How long can the hair and beauty industries bear the brunt of lockdown losses?
All you have to do to assess the damage is to look in the mirror.
Nearly 45,000 hair and beauty businesses and salons began 2020 with full order books and regular appointments as well as a healthy walk-in and casual trade for people wanting to look their best for going to weddings, restaurants or before they went away on holiday.
Then the first lockdown was announced, closing the entire industry down overnight and threatening the jobs and livelihoods of over 288,000 staff of which the vast majority, 88%, are female.
Fast forward a year and many salon owners would not have believed it if you told them they would still be closed and would remain so for a total of 15 months in some cases.
Under the stipulations of the current lockdown requirements, depending what hair and beauty service they provide, some have been allowed to reopen but others will be waiting until May 17th or June 21st when hopefully all social distancing requirements will be lifted.
Further research from the National Hair & Beauty Federation (NHBF), the largest industry body for the sector, shows exactly how strong the headwinds facing the personal care sector remain.
The headline finding is that just under half, 46% of respondents surveyed, said they couldn’t be sure if their business would still exist by June 21st, even if all restrictions are gone.
By their own estimations 10% of the hair and beauty industry had permanently closed by December 2020 when the third national lockdown was instituted.
Since this measure was enacted 61% of salons who responded said they are not profitable.
38% said they were just about breaking even while almost one in four (23%) of salons said they aren’t earning enough to cover the basics of rent, overheads, staff costs and stock.

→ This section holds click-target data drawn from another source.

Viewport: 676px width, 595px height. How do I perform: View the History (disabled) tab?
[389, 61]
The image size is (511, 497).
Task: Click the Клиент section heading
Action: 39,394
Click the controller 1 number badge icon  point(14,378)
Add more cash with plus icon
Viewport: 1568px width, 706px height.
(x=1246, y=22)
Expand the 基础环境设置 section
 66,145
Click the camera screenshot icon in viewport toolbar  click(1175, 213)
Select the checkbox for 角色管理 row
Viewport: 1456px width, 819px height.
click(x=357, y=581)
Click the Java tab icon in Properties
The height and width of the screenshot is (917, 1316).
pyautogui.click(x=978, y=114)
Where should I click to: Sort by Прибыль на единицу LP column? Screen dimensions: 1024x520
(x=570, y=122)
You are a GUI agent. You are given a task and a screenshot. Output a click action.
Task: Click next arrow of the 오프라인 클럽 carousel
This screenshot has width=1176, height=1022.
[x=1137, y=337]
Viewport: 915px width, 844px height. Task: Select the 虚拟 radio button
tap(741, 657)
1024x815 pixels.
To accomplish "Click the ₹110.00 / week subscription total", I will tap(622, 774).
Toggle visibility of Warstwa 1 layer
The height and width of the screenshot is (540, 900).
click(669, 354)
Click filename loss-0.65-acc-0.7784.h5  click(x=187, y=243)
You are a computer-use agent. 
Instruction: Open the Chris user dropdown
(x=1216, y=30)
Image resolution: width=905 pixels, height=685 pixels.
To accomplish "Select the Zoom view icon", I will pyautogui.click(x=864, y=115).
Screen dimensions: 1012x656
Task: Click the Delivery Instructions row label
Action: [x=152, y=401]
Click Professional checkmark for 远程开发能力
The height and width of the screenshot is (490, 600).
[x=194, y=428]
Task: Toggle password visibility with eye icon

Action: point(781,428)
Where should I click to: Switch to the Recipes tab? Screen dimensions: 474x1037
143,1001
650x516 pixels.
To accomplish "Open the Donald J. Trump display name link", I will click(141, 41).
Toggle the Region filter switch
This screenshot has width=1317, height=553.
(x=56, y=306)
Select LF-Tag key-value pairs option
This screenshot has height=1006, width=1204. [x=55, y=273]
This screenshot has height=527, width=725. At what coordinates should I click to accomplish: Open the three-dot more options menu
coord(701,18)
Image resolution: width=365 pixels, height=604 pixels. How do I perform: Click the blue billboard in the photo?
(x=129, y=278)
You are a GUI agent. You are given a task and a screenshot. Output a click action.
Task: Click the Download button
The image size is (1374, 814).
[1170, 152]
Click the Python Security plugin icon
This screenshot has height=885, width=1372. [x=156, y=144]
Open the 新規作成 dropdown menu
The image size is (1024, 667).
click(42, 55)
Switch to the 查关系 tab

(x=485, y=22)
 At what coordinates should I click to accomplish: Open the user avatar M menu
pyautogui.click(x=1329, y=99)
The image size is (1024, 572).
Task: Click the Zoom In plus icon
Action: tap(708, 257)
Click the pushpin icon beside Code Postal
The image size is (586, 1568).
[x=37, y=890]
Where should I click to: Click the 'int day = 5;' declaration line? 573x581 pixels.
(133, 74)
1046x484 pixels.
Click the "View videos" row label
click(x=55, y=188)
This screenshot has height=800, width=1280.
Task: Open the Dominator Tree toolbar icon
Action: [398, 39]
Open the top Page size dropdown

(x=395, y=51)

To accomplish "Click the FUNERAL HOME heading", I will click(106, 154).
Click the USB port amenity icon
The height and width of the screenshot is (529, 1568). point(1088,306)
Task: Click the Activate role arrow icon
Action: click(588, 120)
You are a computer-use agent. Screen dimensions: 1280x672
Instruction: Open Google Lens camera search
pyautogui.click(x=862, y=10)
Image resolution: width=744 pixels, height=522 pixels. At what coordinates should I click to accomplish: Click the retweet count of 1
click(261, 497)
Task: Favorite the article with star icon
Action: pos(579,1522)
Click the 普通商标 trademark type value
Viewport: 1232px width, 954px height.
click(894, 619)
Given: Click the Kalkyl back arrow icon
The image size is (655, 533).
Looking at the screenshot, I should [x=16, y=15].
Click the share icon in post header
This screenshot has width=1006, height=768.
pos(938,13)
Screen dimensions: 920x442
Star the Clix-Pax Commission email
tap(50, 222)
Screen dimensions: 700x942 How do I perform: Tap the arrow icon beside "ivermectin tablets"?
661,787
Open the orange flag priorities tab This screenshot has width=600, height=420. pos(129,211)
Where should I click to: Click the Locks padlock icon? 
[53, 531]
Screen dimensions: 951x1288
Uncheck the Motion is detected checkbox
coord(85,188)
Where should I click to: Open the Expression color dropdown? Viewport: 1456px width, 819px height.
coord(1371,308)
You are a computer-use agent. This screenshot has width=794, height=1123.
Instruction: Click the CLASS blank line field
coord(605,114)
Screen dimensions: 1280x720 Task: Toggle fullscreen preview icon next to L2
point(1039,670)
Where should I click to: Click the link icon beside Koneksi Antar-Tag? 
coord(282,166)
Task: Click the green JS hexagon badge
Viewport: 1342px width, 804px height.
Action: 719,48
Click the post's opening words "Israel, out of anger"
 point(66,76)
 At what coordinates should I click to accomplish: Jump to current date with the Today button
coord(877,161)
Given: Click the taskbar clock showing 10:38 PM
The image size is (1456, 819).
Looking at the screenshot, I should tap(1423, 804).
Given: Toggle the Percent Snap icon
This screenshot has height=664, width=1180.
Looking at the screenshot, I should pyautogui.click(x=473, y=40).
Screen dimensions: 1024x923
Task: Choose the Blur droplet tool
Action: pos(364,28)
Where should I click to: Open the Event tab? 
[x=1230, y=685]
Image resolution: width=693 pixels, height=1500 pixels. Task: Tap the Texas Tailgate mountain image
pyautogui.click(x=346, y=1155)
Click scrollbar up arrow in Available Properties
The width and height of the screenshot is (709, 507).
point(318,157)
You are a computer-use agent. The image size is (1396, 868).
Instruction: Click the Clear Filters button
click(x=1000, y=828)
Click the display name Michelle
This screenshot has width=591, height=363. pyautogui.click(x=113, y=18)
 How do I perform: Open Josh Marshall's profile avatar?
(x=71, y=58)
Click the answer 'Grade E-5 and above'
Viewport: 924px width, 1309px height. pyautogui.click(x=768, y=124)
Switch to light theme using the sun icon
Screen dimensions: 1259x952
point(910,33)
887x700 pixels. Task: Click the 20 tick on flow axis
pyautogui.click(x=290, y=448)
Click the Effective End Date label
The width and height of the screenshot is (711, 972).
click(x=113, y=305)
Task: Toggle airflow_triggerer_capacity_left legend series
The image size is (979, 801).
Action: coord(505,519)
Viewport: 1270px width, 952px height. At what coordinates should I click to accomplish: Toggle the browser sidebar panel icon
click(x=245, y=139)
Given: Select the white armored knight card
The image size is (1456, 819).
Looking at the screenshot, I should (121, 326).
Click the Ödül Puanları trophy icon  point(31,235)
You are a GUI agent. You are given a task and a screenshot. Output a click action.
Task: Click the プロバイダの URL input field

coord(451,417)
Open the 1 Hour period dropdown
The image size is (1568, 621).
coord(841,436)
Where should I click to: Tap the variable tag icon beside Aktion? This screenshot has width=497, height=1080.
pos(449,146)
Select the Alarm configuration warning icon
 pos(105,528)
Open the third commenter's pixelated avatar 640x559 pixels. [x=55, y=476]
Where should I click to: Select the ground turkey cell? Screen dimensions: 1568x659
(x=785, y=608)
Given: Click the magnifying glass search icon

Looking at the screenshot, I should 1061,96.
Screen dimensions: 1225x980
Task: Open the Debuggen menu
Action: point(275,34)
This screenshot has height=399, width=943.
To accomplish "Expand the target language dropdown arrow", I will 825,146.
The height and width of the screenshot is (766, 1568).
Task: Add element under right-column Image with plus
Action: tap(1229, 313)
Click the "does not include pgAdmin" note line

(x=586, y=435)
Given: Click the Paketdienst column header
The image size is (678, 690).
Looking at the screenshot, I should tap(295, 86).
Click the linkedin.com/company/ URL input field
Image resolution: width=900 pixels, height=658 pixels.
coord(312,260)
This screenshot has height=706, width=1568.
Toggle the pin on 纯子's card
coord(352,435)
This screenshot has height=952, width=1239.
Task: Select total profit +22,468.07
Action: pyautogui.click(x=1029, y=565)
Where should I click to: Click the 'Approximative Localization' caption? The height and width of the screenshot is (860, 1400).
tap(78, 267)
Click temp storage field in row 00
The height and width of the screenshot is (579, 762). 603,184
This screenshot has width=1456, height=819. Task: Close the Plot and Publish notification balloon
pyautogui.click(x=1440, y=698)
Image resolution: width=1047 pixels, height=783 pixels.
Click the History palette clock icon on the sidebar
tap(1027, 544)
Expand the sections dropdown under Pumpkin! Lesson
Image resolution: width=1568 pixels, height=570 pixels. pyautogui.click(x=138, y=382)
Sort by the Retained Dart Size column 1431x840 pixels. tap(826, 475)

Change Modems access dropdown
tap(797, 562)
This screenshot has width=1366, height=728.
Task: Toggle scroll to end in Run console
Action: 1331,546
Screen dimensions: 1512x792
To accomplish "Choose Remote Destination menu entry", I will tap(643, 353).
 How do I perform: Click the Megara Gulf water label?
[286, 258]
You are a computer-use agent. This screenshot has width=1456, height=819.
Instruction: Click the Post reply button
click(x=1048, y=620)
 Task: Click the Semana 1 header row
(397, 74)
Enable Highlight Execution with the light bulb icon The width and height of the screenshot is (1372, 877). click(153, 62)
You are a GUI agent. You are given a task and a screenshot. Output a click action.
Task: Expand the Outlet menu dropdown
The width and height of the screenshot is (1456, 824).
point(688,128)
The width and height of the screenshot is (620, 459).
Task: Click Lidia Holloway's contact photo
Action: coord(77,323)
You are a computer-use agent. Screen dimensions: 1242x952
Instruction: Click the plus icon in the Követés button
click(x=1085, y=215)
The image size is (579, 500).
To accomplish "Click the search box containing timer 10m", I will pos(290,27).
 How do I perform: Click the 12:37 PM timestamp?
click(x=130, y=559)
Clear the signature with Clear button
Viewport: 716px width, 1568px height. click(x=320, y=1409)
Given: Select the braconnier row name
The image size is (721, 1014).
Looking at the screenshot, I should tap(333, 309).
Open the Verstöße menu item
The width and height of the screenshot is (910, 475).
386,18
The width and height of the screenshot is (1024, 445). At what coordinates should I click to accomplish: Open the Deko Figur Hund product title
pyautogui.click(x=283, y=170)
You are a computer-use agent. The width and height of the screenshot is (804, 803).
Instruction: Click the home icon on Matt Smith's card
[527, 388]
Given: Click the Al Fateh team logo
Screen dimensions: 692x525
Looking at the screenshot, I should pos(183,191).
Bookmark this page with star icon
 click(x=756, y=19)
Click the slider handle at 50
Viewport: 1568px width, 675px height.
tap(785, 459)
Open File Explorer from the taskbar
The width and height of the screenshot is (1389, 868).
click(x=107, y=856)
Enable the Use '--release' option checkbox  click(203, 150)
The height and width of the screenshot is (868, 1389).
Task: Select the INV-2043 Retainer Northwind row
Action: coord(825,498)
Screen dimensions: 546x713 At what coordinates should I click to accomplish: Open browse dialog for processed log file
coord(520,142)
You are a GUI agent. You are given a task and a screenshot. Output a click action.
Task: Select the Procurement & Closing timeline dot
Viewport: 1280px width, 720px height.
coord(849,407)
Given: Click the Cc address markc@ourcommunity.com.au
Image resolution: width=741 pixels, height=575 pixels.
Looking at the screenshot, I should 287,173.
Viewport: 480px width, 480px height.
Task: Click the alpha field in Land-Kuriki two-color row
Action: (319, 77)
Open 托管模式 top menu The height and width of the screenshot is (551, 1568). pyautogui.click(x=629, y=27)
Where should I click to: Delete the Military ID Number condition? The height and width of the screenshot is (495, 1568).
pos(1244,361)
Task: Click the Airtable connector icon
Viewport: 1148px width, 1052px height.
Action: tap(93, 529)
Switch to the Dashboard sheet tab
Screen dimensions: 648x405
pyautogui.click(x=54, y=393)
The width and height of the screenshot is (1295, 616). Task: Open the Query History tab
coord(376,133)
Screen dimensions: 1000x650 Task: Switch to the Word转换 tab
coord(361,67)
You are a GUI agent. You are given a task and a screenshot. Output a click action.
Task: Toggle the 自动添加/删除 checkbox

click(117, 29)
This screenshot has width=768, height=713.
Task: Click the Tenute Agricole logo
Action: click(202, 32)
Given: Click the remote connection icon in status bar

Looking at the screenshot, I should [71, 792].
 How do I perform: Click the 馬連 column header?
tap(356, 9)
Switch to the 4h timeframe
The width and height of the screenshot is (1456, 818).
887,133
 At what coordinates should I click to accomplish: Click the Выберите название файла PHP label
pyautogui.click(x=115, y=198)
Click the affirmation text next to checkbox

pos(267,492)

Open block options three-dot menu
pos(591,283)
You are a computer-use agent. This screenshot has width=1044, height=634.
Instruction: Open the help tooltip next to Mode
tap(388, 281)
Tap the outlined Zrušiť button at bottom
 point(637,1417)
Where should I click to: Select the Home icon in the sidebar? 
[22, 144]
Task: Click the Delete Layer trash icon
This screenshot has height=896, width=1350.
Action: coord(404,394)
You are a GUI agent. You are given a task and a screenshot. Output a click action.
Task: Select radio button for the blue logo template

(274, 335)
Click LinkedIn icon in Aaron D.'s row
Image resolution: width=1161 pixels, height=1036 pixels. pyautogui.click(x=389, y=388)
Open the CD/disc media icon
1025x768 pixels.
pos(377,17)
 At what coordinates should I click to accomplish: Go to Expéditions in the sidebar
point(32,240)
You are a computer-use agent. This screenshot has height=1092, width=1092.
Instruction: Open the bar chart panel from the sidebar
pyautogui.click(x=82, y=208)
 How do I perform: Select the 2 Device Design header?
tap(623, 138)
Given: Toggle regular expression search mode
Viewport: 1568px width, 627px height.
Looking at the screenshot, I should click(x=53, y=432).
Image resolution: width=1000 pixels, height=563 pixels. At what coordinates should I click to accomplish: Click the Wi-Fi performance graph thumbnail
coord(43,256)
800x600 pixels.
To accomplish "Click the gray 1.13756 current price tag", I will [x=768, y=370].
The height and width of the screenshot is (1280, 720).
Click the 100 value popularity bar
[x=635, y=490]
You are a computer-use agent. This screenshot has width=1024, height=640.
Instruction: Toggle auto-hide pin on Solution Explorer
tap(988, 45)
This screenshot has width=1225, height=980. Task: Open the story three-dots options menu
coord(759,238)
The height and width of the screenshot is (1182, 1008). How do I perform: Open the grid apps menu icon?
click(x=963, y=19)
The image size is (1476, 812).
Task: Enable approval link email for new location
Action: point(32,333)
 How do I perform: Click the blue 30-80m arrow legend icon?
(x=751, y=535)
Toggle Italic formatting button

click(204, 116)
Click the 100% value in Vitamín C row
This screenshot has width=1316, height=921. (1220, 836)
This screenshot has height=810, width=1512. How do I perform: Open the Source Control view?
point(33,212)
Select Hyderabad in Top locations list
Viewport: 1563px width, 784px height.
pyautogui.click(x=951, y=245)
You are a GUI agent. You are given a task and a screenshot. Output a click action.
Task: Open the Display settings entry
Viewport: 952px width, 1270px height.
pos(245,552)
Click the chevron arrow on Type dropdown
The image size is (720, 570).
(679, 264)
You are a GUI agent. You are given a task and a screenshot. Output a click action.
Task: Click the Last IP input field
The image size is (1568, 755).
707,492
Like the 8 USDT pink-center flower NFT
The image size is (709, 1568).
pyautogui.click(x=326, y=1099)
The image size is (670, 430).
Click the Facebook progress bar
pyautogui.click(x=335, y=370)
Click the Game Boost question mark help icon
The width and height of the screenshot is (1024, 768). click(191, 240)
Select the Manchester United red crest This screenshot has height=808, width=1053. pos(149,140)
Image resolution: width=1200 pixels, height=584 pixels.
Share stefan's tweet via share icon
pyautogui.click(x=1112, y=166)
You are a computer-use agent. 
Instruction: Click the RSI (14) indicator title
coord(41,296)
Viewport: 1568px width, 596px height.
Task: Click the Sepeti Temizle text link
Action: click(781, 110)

The cumulative effect of having to continue to pay fixed outgoings while being unable to diversify and generate income during the lockdown outside of support measures. Debt has increased and cash reserves have reduced and been wiped out.
Those that have been able to secure financial support through the bounce back loan scheme (BBLS) will also find their repayments coming due unless they have already extended the repayments.
There is no precise data on hair and beauty salon borrowing but according to statistics supplied by the British Business Bank some 97,961 Hairdressing and beauty treatment businesses along with others classed as “Other Service Activities” by industrial classification took out a bounce back loan last year.
The total borrowing for this segment is over £2 billion (£2,097,754,389) so the average borrowing amount would be £21,141 per business – which is nearly 20% of average turnover for more than half of the industry according to NHBF figures which says more than 50% of their members annual turnover doesn’t break £99,000.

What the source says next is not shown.